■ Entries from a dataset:

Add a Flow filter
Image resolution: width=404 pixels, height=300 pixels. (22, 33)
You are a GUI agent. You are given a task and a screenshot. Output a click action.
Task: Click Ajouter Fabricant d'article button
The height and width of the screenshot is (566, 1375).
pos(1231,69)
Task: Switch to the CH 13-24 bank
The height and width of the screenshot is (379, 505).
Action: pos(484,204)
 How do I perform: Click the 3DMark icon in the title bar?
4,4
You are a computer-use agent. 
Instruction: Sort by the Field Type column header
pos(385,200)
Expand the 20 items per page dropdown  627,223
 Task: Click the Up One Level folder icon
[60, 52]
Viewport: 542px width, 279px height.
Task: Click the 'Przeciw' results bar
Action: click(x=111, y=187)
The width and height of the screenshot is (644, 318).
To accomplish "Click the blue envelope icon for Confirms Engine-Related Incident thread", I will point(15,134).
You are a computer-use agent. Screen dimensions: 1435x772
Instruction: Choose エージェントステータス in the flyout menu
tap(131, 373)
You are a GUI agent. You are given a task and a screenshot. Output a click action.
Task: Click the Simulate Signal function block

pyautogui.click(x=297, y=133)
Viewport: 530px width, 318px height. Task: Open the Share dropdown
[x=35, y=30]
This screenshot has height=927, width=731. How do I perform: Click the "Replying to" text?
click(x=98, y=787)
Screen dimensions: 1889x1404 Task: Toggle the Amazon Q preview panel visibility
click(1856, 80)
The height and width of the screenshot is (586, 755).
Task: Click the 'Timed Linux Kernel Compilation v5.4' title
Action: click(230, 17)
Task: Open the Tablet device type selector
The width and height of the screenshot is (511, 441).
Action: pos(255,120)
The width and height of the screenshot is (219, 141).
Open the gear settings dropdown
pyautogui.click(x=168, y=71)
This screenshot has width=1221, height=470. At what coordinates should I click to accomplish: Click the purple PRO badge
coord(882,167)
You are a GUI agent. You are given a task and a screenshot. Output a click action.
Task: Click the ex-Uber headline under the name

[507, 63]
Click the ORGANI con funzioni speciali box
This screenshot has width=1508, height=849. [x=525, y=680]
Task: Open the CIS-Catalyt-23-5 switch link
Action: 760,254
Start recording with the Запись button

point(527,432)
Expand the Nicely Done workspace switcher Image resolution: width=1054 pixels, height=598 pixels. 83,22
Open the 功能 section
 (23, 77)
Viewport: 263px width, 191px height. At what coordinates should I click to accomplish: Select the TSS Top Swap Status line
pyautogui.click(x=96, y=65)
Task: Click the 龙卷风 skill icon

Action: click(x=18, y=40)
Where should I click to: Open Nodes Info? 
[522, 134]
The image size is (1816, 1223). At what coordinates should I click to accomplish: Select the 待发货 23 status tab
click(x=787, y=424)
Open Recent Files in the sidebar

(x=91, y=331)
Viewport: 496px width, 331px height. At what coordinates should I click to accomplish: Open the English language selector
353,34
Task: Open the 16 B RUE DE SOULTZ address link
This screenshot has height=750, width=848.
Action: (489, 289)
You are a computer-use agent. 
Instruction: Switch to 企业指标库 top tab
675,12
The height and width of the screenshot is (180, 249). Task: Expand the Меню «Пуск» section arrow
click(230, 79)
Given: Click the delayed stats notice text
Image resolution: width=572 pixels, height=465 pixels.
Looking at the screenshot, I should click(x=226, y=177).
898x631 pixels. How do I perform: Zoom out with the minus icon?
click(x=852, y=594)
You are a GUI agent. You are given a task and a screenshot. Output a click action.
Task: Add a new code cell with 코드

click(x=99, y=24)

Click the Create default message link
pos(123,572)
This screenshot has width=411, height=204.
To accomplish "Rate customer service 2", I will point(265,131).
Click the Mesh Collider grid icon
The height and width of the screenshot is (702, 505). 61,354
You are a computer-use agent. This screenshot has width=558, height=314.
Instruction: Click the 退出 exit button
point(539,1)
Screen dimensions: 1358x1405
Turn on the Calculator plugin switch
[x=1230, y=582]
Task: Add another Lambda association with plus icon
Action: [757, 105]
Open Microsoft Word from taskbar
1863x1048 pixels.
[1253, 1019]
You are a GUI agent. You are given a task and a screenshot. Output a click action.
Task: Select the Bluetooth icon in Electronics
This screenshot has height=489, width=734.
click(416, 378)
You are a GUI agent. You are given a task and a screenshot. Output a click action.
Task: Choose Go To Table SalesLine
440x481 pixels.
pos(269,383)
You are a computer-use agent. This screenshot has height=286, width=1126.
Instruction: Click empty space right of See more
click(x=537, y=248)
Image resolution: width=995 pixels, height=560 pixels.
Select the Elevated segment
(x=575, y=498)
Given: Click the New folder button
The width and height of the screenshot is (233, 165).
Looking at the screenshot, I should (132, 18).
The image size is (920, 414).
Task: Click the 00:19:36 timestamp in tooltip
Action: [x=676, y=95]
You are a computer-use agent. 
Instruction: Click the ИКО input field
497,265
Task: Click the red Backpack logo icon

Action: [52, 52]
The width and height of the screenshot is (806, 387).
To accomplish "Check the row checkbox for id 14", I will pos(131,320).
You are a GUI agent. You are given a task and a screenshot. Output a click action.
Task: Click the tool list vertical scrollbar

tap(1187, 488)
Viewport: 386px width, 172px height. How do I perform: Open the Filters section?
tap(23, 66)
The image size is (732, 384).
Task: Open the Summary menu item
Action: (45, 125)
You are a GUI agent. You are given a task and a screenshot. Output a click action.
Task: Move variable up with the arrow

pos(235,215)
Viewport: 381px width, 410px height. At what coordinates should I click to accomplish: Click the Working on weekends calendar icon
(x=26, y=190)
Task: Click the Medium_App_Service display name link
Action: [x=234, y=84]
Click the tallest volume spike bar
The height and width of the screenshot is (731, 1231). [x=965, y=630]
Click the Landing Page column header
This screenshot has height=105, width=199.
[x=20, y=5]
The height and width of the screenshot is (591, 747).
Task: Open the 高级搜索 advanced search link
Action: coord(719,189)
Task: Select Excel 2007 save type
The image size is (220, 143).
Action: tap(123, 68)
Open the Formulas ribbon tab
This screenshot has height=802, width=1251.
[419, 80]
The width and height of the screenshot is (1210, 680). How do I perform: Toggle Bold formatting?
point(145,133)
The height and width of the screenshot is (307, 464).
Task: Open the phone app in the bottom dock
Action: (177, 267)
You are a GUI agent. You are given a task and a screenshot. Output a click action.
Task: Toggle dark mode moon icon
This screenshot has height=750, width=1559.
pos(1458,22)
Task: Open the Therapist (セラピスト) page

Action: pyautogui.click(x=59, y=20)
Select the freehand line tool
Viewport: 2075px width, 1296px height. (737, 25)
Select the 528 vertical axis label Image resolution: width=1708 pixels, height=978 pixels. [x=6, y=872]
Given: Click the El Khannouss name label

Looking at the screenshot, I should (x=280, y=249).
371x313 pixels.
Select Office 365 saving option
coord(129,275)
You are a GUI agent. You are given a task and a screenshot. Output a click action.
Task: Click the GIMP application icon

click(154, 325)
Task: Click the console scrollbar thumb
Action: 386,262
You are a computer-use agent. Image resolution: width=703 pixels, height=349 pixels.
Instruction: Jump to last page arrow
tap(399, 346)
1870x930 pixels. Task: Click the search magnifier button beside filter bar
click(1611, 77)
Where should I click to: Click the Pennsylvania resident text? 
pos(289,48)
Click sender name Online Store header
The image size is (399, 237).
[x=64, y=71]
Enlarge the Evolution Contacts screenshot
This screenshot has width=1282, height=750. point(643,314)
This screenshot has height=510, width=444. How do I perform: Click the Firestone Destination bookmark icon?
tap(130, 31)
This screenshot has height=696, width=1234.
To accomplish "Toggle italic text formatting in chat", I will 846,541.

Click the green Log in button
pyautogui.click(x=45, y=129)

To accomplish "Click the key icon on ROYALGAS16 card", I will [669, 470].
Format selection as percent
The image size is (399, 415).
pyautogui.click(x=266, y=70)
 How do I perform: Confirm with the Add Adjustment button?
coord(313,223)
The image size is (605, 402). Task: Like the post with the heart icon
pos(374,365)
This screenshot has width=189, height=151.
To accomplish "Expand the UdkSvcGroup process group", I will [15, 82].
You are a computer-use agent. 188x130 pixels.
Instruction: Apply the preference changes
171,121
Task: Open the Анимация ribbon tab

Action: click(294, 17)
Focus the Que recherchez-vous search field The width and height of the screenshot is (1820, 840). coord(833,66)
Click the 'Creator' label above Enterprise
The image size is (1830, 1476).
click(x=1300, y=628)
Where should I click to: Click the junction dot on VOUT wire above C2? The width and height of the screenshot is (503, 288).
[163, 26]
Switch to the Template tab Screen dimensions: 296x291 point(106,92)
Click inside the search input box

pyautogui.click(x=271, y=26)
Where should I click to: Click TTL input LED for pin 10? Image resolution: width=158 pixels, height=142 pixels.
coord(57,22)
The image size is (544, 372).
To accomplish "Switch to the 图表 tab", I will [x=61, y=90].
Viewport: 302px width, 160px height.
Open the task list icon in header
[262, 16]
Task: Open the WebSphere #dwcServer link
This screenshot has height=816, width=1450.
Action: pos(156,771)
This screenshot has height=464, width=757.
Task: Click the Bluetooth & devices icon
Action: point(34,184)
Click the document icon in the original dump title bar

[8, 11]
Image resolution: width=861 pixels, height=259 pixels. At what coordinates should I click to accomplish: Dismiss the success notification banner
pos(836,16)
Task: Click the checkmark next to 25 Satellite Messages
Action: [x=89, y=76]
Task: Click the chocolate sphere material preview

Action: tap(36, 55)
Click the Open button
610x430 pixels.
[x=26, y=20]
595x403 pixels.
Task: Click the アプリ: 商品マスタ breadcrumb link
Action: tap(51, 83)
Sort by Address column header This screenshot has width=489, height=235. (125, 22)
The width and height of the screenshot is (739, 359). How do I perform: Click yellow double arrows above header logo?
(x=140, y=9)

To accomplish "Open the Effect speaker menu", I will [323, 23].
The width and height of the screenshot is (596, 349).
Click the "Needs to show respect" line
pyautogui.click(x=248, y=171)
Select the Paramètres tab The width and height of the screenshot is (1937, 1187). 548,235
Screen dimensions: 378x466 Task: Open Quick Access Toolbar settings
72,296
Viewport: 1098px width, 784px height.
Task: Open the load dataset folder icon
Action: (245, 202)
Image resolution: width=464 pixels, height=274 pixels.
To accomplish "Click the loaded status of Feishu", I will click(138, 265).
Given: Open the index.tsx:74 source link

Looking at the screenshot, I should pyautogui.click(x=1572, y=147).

■ Given request: Starting with the line that contains "Task: Open the Therapist (セラピスト) page" and going on through the line that contains "click(1611, 77)", convert the entries into a Markdown table with a Row column giving each line's number and a Line column holding the line itself, skipping blank lines.

■ Completed task:
| Row | Line |
|---|---|
| 1 | Task: Open the Therapist (セラピスト) page |
| 2 | Action: pyautogui.click(x=59, y=20) |
| 3 | Select the freehand line tool |
| 4 | Viewport: 2075px width, 1296px height. (737, 25) |
| 5 | Select the 528 vertical axis label Image resolution: width=1708 pixels, height=978 pixels. [x=6, y=872] |
| 6 | Given: Click the El Khannouss name label |
| 7 | Looking at the screenshot, I should (x=280, y=249). |
| 8 | 371x313 pixels. |
| 9 | Select Office 365 saving option |
| 10 | coord(129,275) |
| 11 | You are a GUI agent. You are given a task and a screenshot. Output a click action. |
| 12 | Task: Click the GIMP application icon |
| 13 | click(154, 325) |
| 14 | Task: Click the console scrollbar thumb |
| 15 | Action: 386,262 |
| 16 | You are a computer-use agent. Image resolution: width=703 pixels, height=349 pixels. |
| 17 | Instruction: Jump to last page arrow |
| 18 | tap(399, 346) |
| 19 | 1870x930 pixels. Task: Click the search magnifier button beside filter bar |
| 20 | click(1611, 77) |